Week 7: Sexual Harrassment
Harvey Weinstein, Kevin Spacey, Charlie Rose, Al Franken, Louis C.K, Ben Affleck, Matt Lauer. This is just a tiny sample of the growing list of men who have been accused of sexual harassment or sexual assault in recent weeks. Same-sex and women harassing men also exists. Many, though not all, of these people have been publicly terminated or asked to resign from their positions.
It is no secret that powerful people sometimes abuse their power, and that this often leads to sexual abuse or harassment. What’s new is that people who hadn’t felt comfortable coming forward before—mostly, but not exclusively, women—are feeling empowered to do so now, and the public is finally seeing these men being held accountable for their actions.

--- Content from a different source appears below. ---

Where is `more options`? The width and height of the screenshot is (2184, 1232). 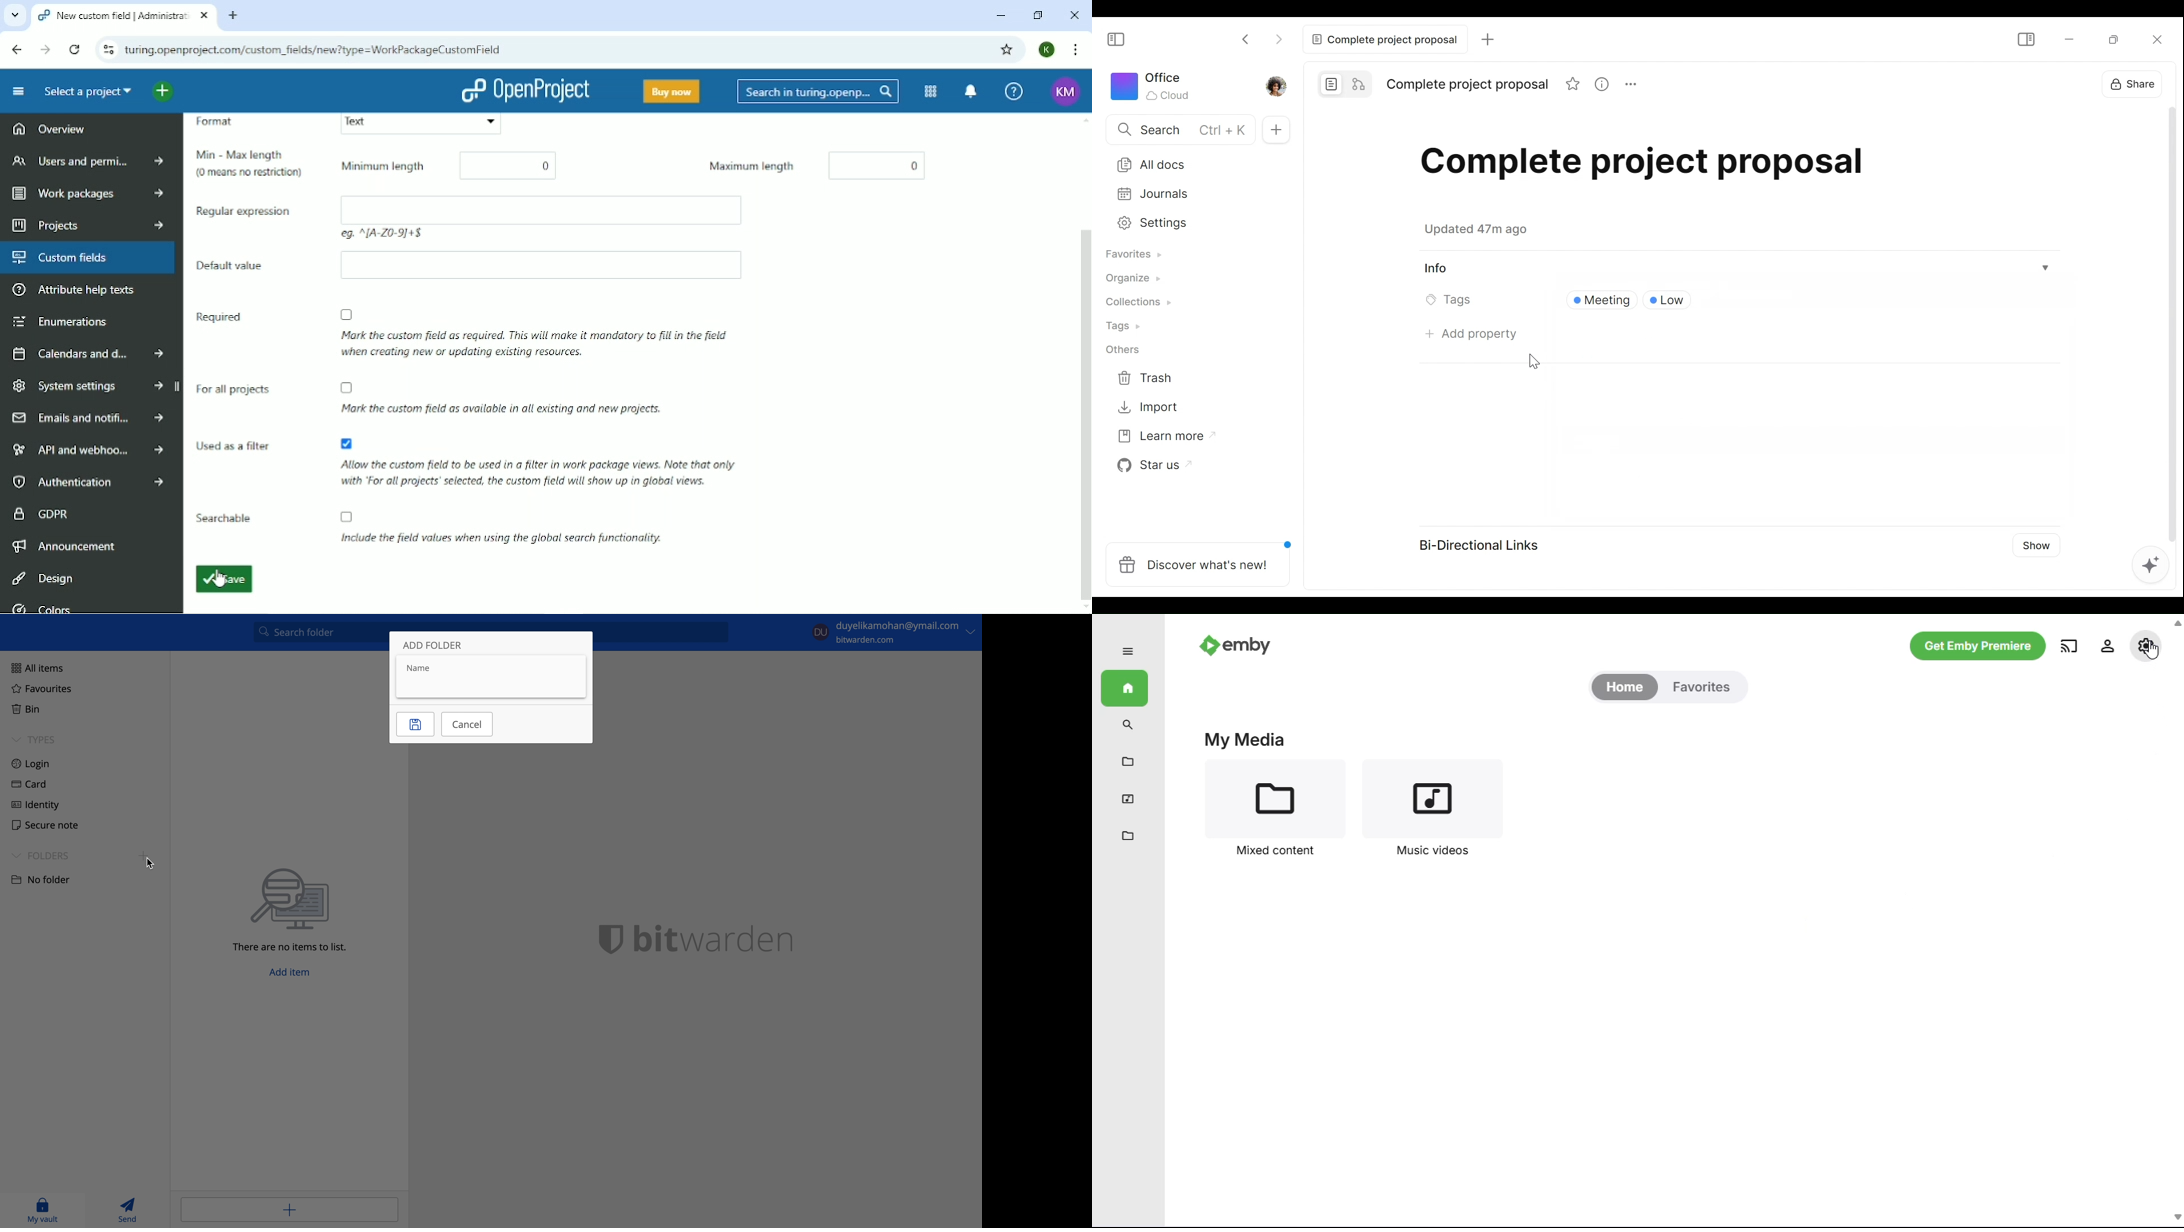
more options is located at coordinates (971, 632).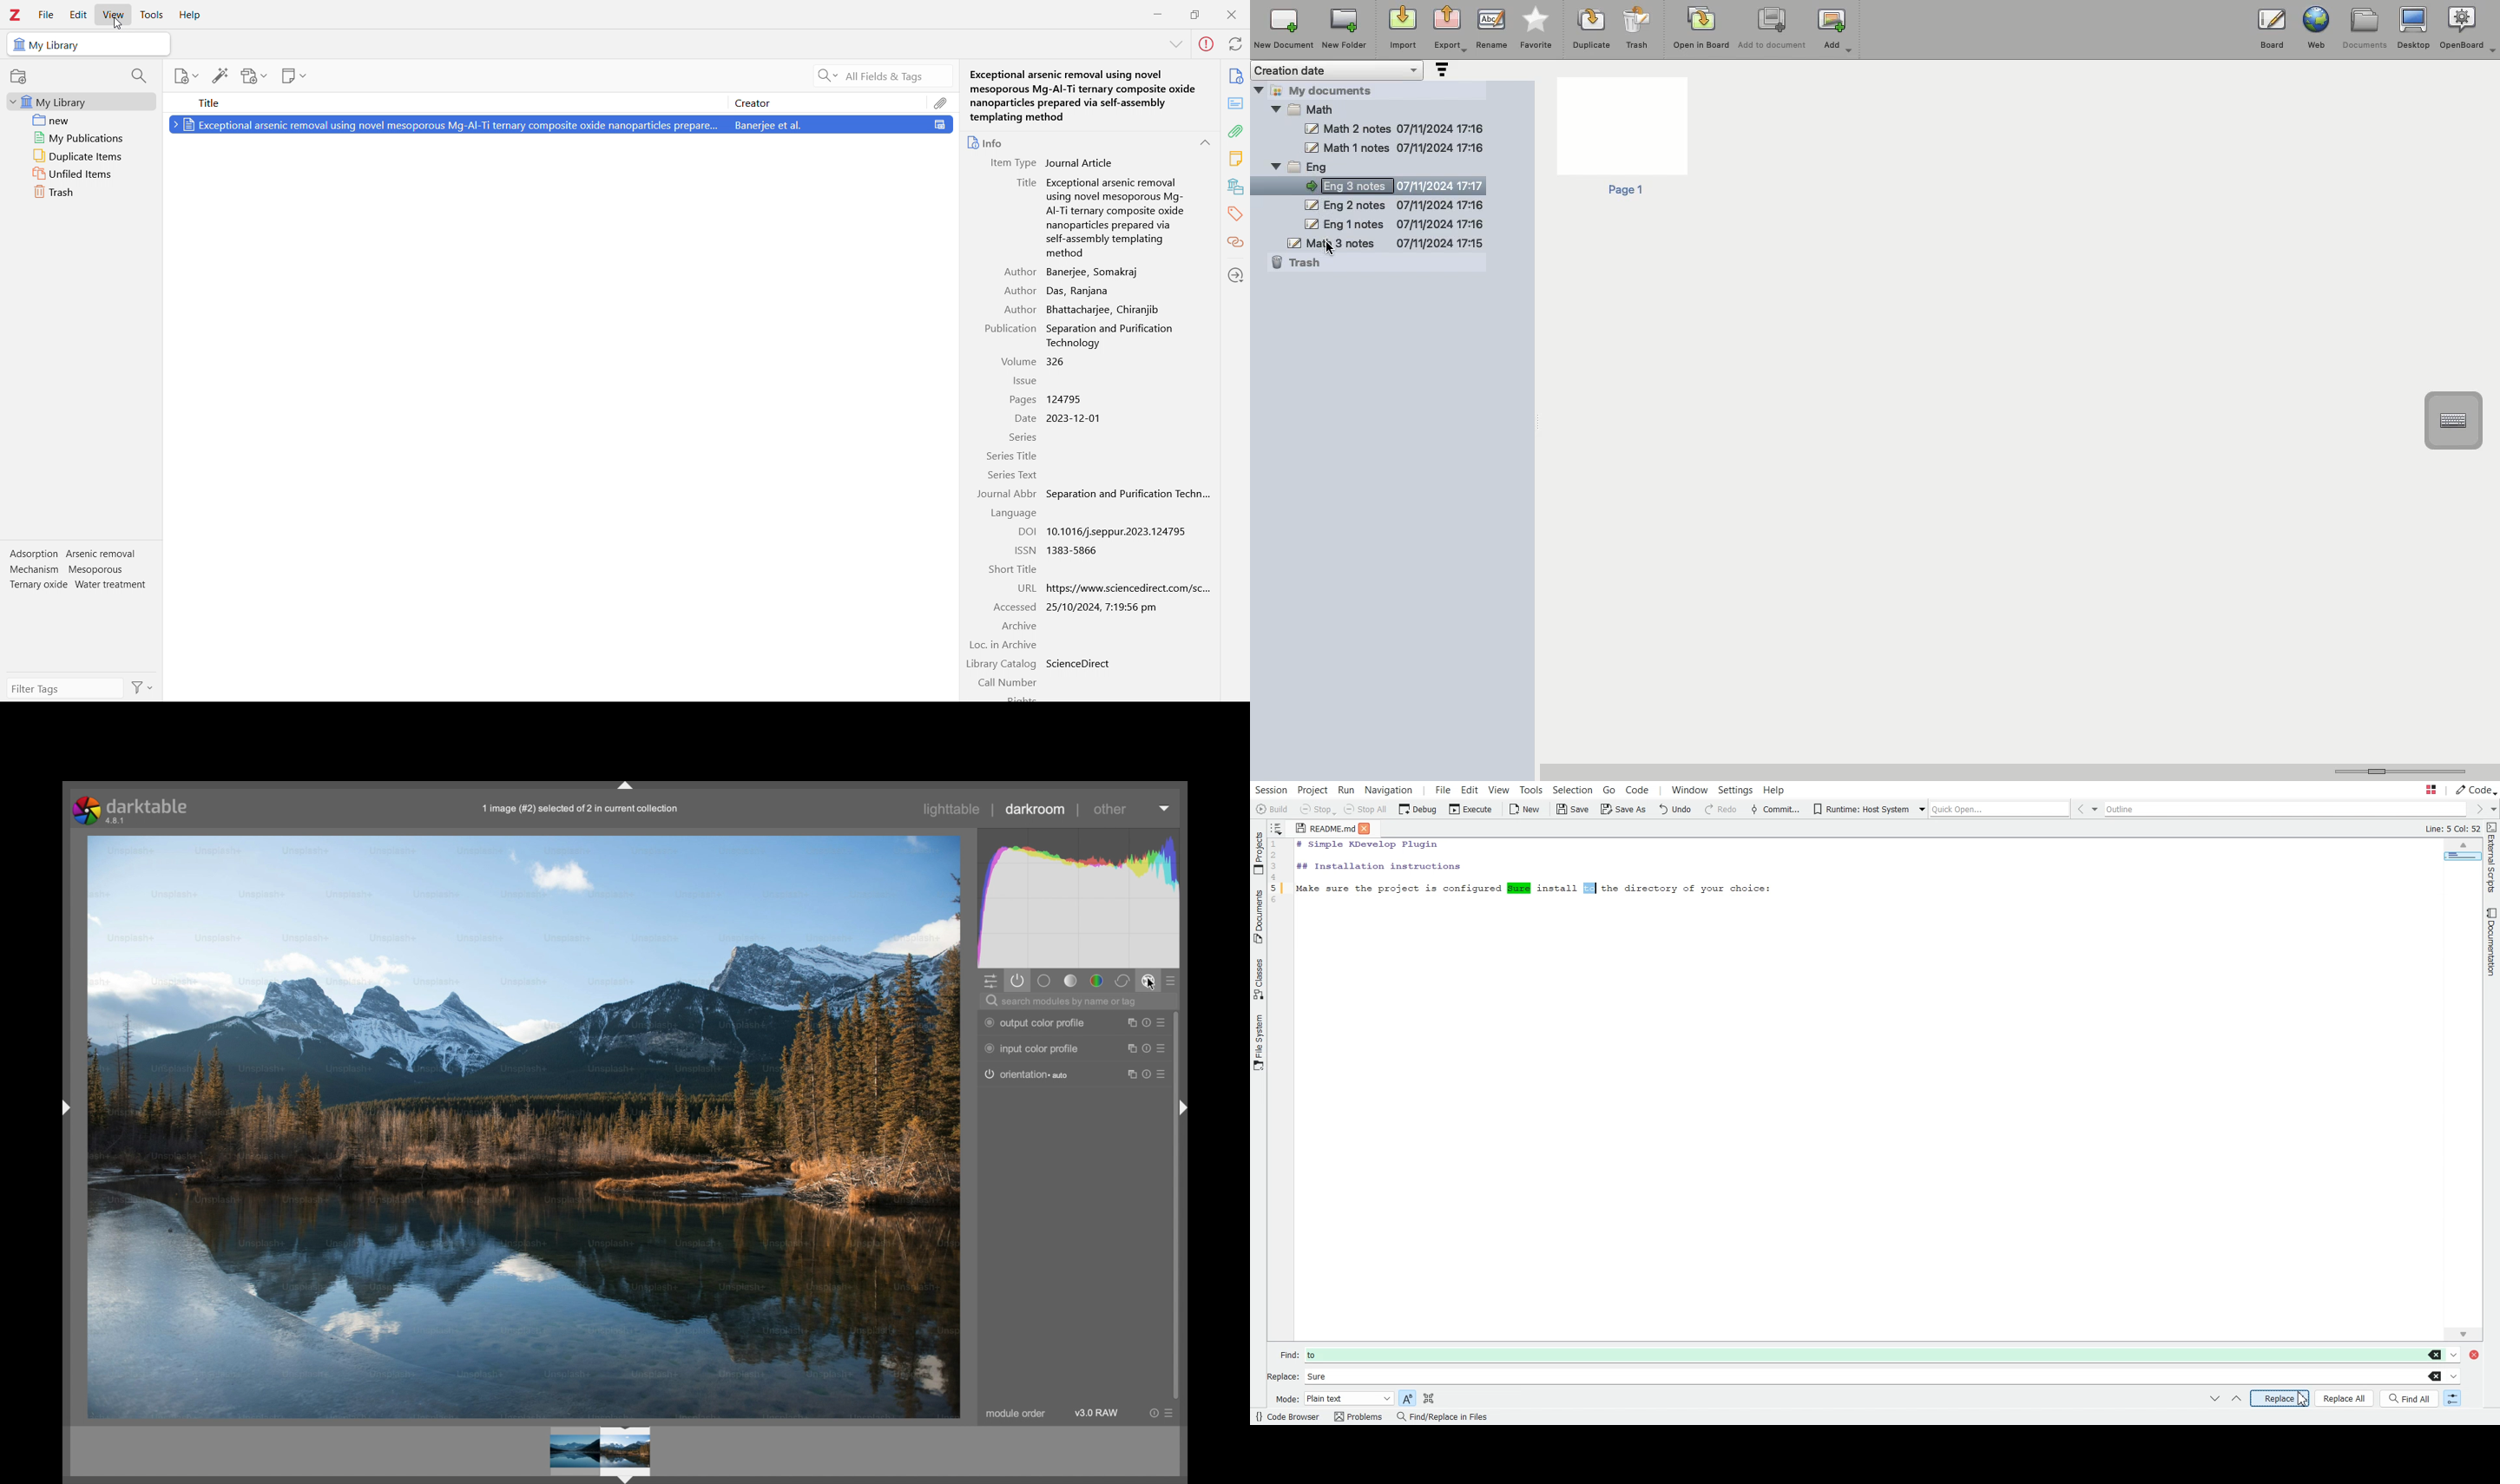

Since this is happening en masse, and since these men are very high-profile celebrities, it is everywhere in the news. Our students are probably hearing about this on a daily basis, so it is vital we address it in our classrooms. Whether we initiate the discussion or the conversation develops naturally from a student comment or question, there are some important things to consider when dealing with such a sensitive topic.
If the conversation about sexual harassment and assault doesn’t come up organically, there are a number of ways to incorporate it into your classroom. Some teachers may prefer to explicitly pause the normal curriculum to have a discussion about this important topic. Others may make it part of a current events or social justice unit, and still others might prefer to frame the discussion with historical context. Since these allegations have everything to do with power, this discussion can be related to almost anything: who has power and who doesn’t, how those with power wield it, what they feel they can get away with and how those with even more power cover it up. Historical figures, literary characters, political leaders and the like can all provide an excellent segue into talking about these current, real-life allegations.
· 1. How does having power affect one’s sense of privilege? How might that lead to oppression or abuse?
· 2. What might inspire survivors of abuse to come forward?
· 3. What has to happen for us as a society to take these allegations seriously and create a better world where these things happen less and less?